Source data
* * * * * * * * *

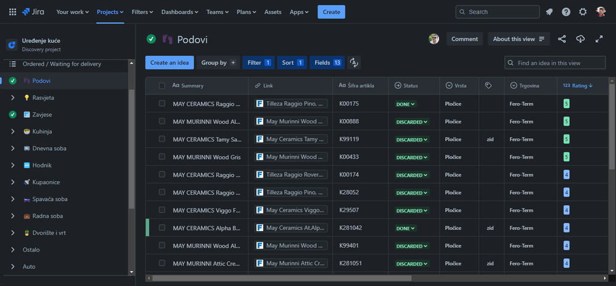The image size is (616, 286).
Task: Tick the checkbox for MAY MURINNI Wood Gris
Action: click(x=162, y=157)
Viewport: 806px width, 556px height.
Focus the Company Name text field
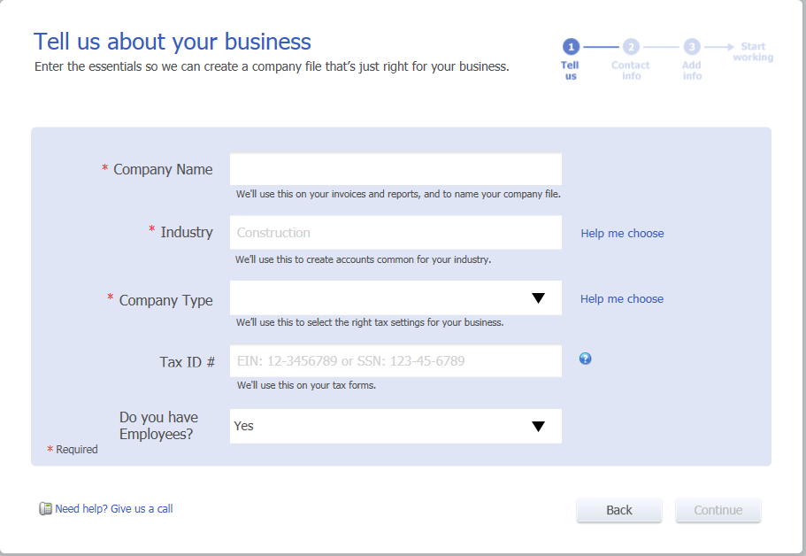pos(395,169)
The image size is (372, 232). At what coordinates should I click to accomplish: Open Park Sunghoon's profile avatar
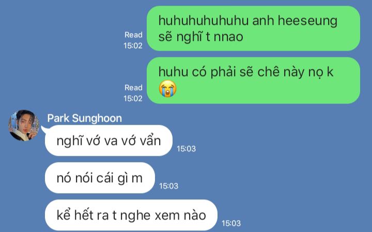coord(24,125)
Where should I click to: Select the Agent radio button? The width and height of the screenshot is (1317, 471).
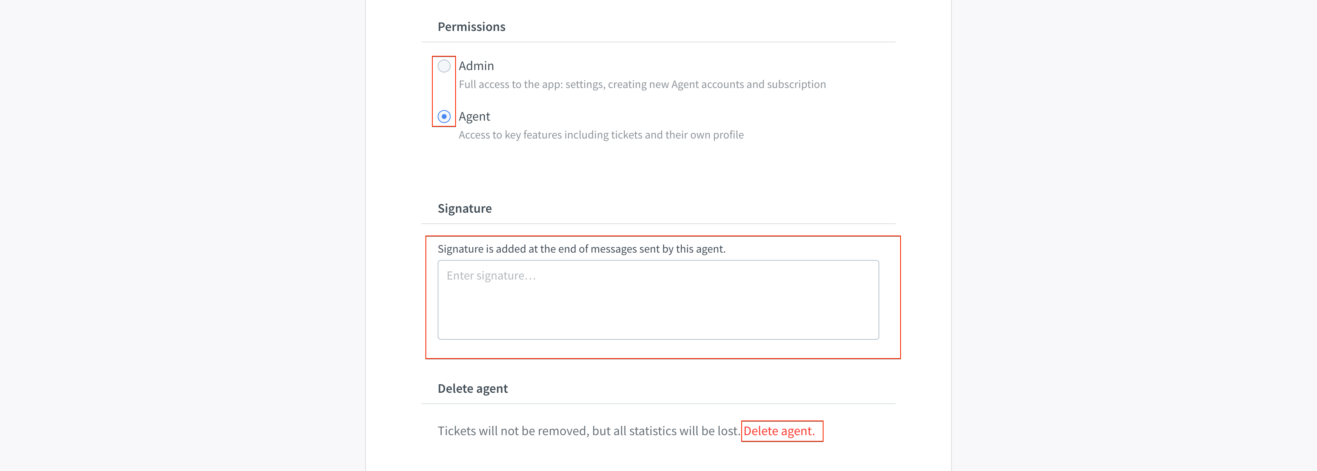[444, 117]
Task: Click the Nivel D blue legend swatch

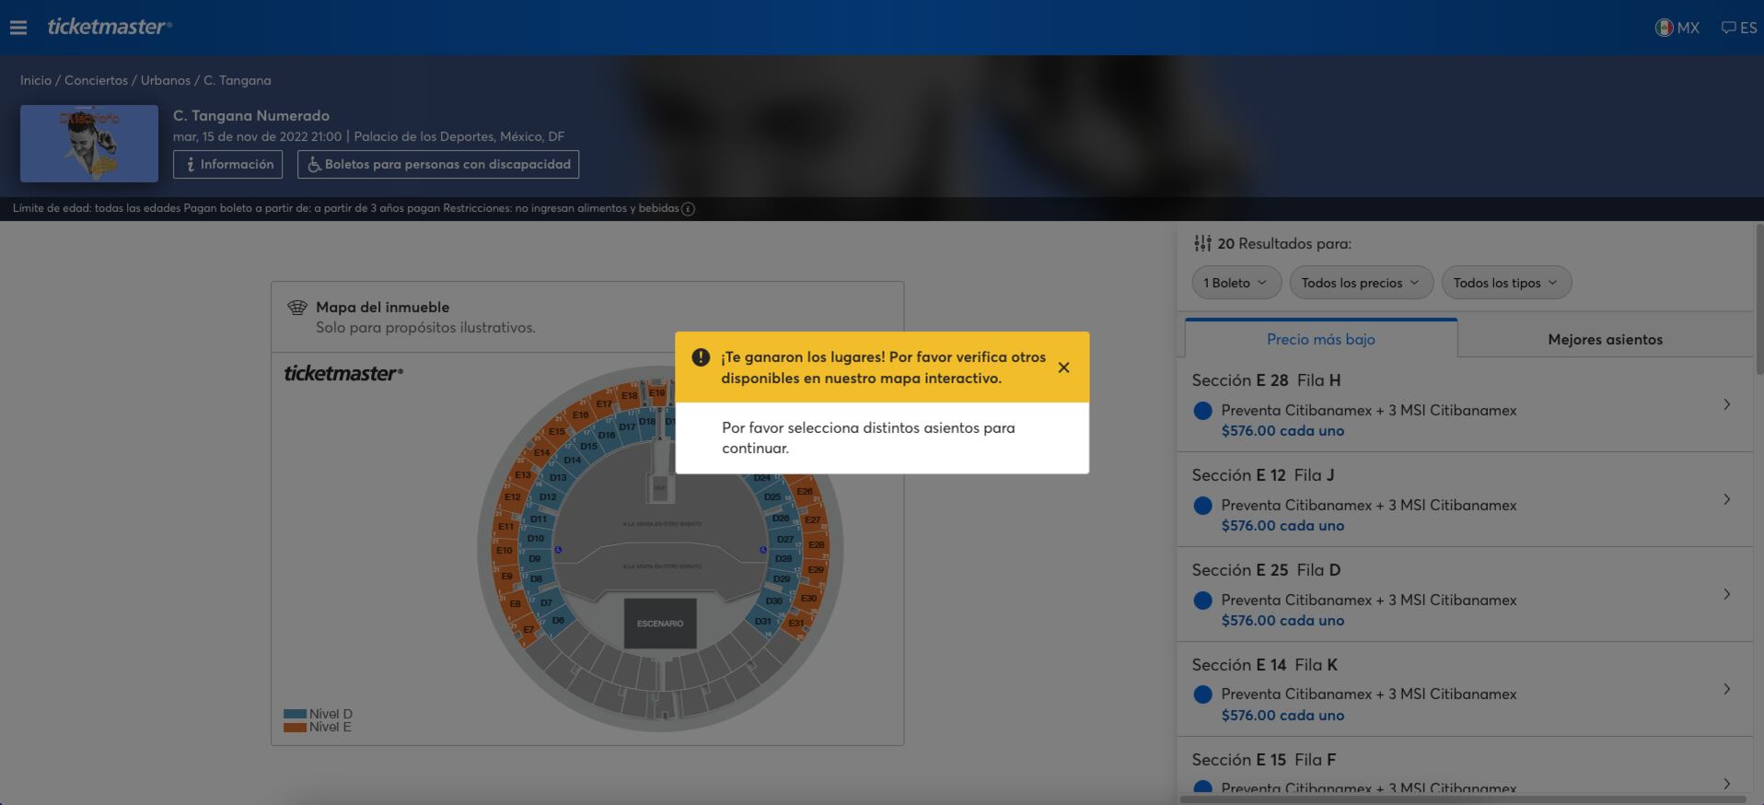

* * * * * * * * *

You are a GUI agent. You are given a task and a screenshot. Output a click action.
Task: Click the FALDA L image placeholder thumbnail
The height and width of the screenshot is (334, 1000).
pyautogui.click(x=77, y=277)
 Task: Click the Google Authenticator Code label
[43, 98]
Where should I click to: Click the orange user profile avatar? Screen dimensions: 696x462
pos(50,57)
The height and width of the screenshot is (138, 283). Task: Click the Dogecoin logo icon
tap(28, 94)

* * * * * * * * *

[Assignment]: Extract the part of the records that opens with the line containing "The image size is (372, 232)." and closes with the line containing "Task: Click the Nivel D blue legend swatch". Take only those lines, exactly, and no pictures.

[Your response]:
The image size is (372, 232). At what coordinates should I click to accomplish: Open Park Sunghoon's profile avatar
coord(24,125)
Where should I click to: Select the Agent radio button? The width and height of the screenshot is (1317, 471).
[444, 117]
Task: Click the Nivel D blue legend swatch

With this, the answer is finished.